TX-Only: (A) Camera lucida tracing of 5-HT immunoreactive fibers in a TX-only animal. (B) 5-HT and GFAP immunostaining of the boxed area in (A), scale bar, 50 μm. (C) Camera lucida tracing of TH-immunoreactive fibers in a TX-only animal. (D) TH and GFAP immunostaining of the boxed area in (C). Scale bar, 50 μm. PNG+aFGF+ChABC: (E) Camera lucida tracing of 5-HT-immunoreactive fibers in PNG+aFGF+ChABC. (F) 5-HT and GFAP immunostaining of boxed areas in (E): (F’) Rostral spinal cord-PNG interface; (F”) within the PNG; (F”‘) caudal spinal cord. Scale bar, 50 μm. (G) Camera lucida tracing of TH-immunoreactive fibers in a PNG+aFGF+ChABC-treated animal. (H) TH and GFAP immunostaining of boxed areas in (G): (H’) Rostral spinal cord-PNG interface; (H”) within the PNG; (H”‘) caudal spinal cord. Scale bar, 50 μm. (I) Quantification of 5-HT-immunoreactive fibers found in caudal spinal cord, n = 7. (J) Quantification of TH-immunoreactive fibers found in caudal spinal cord, n = 7. Only animals whose spinal cord was processed and cut sagittally were included in the analysis.

Fig 5. 5-HT regeneration correlates to LUT function recovery.

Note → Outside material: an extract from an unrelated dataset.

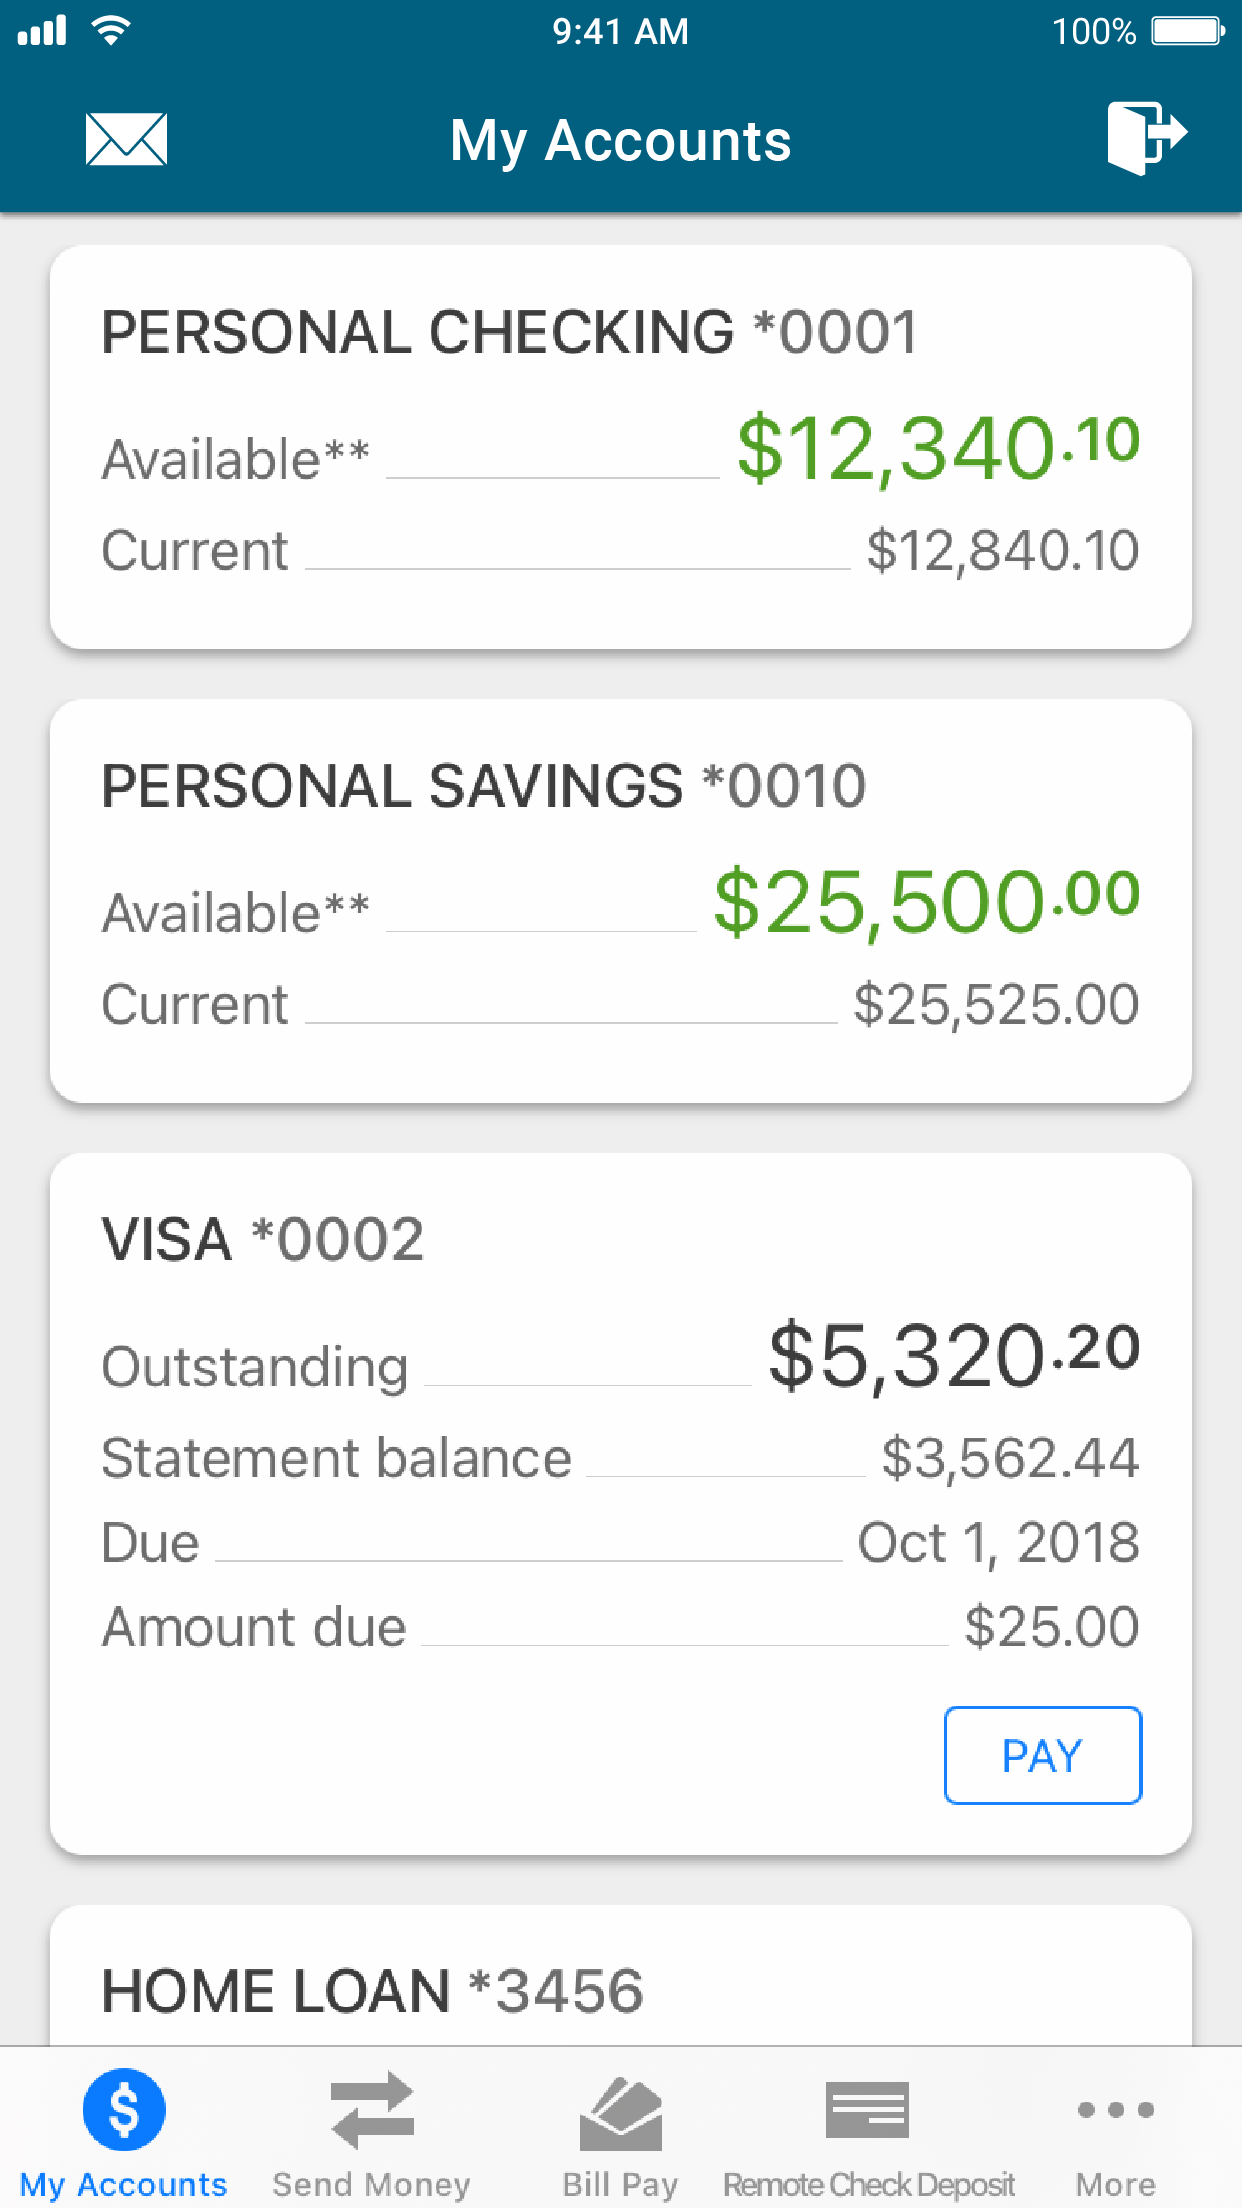
Task: Open the Personal Checking *0001 account
Action: 621,447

Pearson correlation coefficient (r value) comparing bladder recovery to the number of regenerating (A-D) 5-HT and (E-H) TH fibers found in the caudal cord 200μm or 500μm from the PNG-cord interface. The number of regenerated 5-HT fibers below the lesion site shows a significant correlation with the improvement of CMG parameters. There is no significant correlation between regeneration of the TH fibers and CMG parameter analysis. Only animals whose spinal cord was processed and cut sagittally were included in the analysis. n = 7.